DNMTs還參與原始生殖細胞（Primordial germ cells，PGCs）甲基化的消除和隨后性別特異性生殖細胞甲基化模式的建立［16-17］。研究表明，維持甲基化缺失是PGCs基因組去甲基化的主要原因，DNMT1和UHRF1參與PGCs中活性DNA的去甲基化［2，38］。在PGCs增殖和遷移過程中，UHRF1蛋白質水平下調，DNMT1不能準確定位到復制叉，維持DNA 甲基化減弱，PGCs發生去甲基化［2，38-40］。生殖細胞特異性的甲基化標記使精子或卵子建立性別特異性甲基化模式［16-17，66］。研究表明，DNMT3A和DNMT3L負責配子發生過程中印跡區域的從頭甲基化，DNMT3A或DNMT3L缺失導致DNA甲基化印跡缺失，并顯示整個基因組的低甲基化［1］。在UHRF1存在的特定條件下，DNMT1具有從頭甲基轉移酶活性［67］。Stella（也稱為Dppa3或PGC7）通過抑制DNMT1和UHRF1介導的異常從頭甲基化來保護卵母細胞甲基化水平，Stella缺失導致卵母細胞甲基化水平升高，阻礙合子基因組激活［68-69］。

3.2 DNMTs與疾病

3.2.1 DNMTs與癌癥 癌癥也稱為惡性腫瘤，腫瘤細胞在惡性轉化過程中通常表現出異常的DNA甲基化模式，具有全基因組低甲基化和局部高甲基化的特點［48，70-71］。腫瘤細胞的全基因組低甲基化，主要發生在基因編碼區和衛星重復區，可能導致有絲分裂重組、拷貝數缺失和染色體重排［48，72］。局部高甲基化主要發生在抑癌基因啟動子區域，研究發現，乳腺癌細胞中DNMT1、DNMT3B過表達分別導致ISL、BRCA1啟動子高甲基化［73-74］。

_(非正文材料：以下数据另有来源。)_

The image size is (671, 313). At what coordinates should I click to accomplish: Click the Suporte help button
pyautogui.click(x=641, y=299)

胃癌細胞中DNMT3A、DNMT3B過表達使ADAMTS9、MGMT、CNR1等抑制因子啟動子甲基化水平升高［75-76］。DNMT1、DNMT3A和DNMT3B在酒精性肝病組織和肝細胞癌中均上調［77-78］。以上研究表明，抑癌基因啟動子高甲基化導致的基因表達沉默可能是癌癥發生的重要原因。由于DNA甲基化異常具有重要的致病作用，因此靶向DNMTs的表觀遺傳療法為癌癥患者提供了新的治療途徑［51-52，55，79-81］。

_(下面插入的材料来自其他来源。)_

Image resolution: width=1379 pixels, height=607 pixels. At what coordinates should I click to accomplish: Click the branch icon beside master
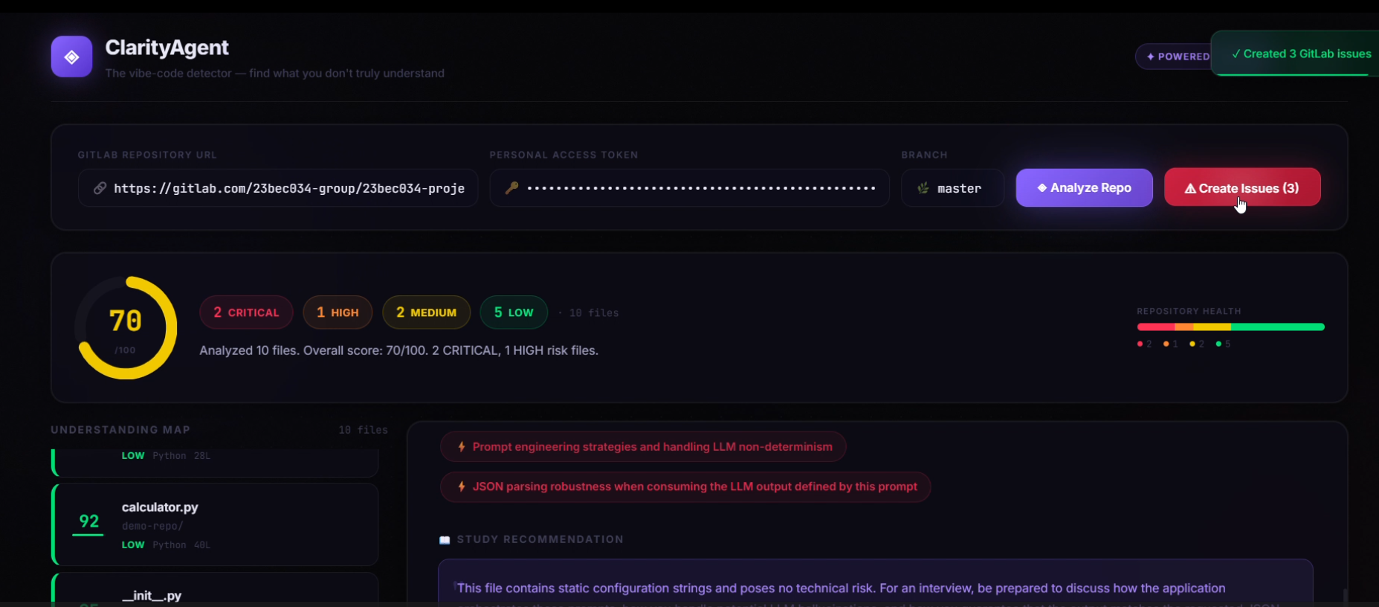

3.2.2 DNMTs與神經系統疾病 DNMTs參與動物的學習記憶和神經系統退行性改變，大腦神經元的低甲基化與成人神經系統發生退行性改變有關［49，82］。研究發現，帕金森病（Parkinson Disease，PD）、阿爾茲海默癥（Alzheimer disease，AD）患者DNA甲基化紊亂，DNMT1功能缺失可能是PD、AD等神經退行性疾病出現異常甲基化的基礎［49，83］。研究表明，有絲分裂后神經元中的DNMT3A是正常記憶形成所必需的，在情景記憶中具有特殊作用［84］。DNMT3B的多態性可以調節環境對認知能力的影響，促紅細胞素可以改善SAMP8小鼠的空間學習和記憶能力［85-86］。研究還發現，恐懼記憶重現使負面情緒遷延不愈，限制了抑郁癥、焦慮癥、創傷后應激障礙等多種精神疾病的治療，而DNMT3A過表達可以阻止恐懼記憶重現，顯著提高治療效果［87］。

3.2.3 DNMTs與其他疾病 除了癌癥和神經系統疾病，DNMTs還與代謝疾病、腎臟疾病、關節疾病等其他疾病有關。研究發現，DNMT1和DNMT3參與脂肪酸或炎性細胞因子誘導的DNA甲基化變化，脂肪細胞DNMT1的缺失會引起脂肪細胞肥大和葡萄糖穩態缺陷，導致肥胖、II型糖尿病及心血管疾病的產生［88-90］。慢性腎臟病中TGF-β信號誘導DNMT1、DNMT3A異常上調，導致Klotho啟動子超甲基化，而阻斷TGF-β信號或DNMT1、DNMT3A活性可以維持腎臟Klotho水平，有效緩解慢性腎臟病和腎臟纖維化［91-93］。骨關節炎小鼠過氧化物酶體增殖物激活 受 體（Peroxisome proliferator-activated receptor γ，PPARγ）明顯下調，DNMT1/DNMT3A異常增多和PPARγ高甲基化可能是PPARγ被抑制的主要原因，PPARγ去甲基化可減輕小鼠骨關節炎程度［94］。

4 總結與展望

近年來，DNMTs及DNMT-底物復合物晶體結構的解析促進了我們對DNMT1維持甲基化和DNMT3從頭甲基化的理解。DNMT1中RFTs、CXXC結構域和DNMT3中ADD結構域介導的自抑制機制保證了各自甲基轉移酶的活性。但在一定條件下，DNMT1可以參與從頭甲基化，DNMT3也可以參與維持甲基化，無催化活性的DNMT3B亞型還可作為其他甲基轉移酶的輔助因子參與從頭/維持甲基化。DNMTs參與DNA甲基化的動態調節，主要體現在DNA復制過程中DNA甲基化的維持、從頭甲基化的建立和去甲基化三個方面，如何通過多種調控機制維持細胞的DNA甲基化動態平衡值得進一步探索。DNMT3A參與記憶形成與調節，異常DNA甲基化在多種疾病的發病機制中起重要作用，靶向DNMTs的小分子藥物有望成為相關難治疾病的新療法。然而，DNMTs在作用機制方面仍面臨許多問題，例如，DNMTs的N-末端結構域是如何協調酶活性和基因組靶向性的？生殖細胞發生過程中印跡基因和性別特異性DNA的甲基化模式的建立是由什么決定的？以DNMTs為靶點的小分子藥物是如何發揮作用的？個體因素是否對藥效有影響？這些問題仍需要進一步研究，而對DNMTs結構和功能的研究將有助于DNA甲基化調控機制的闡明。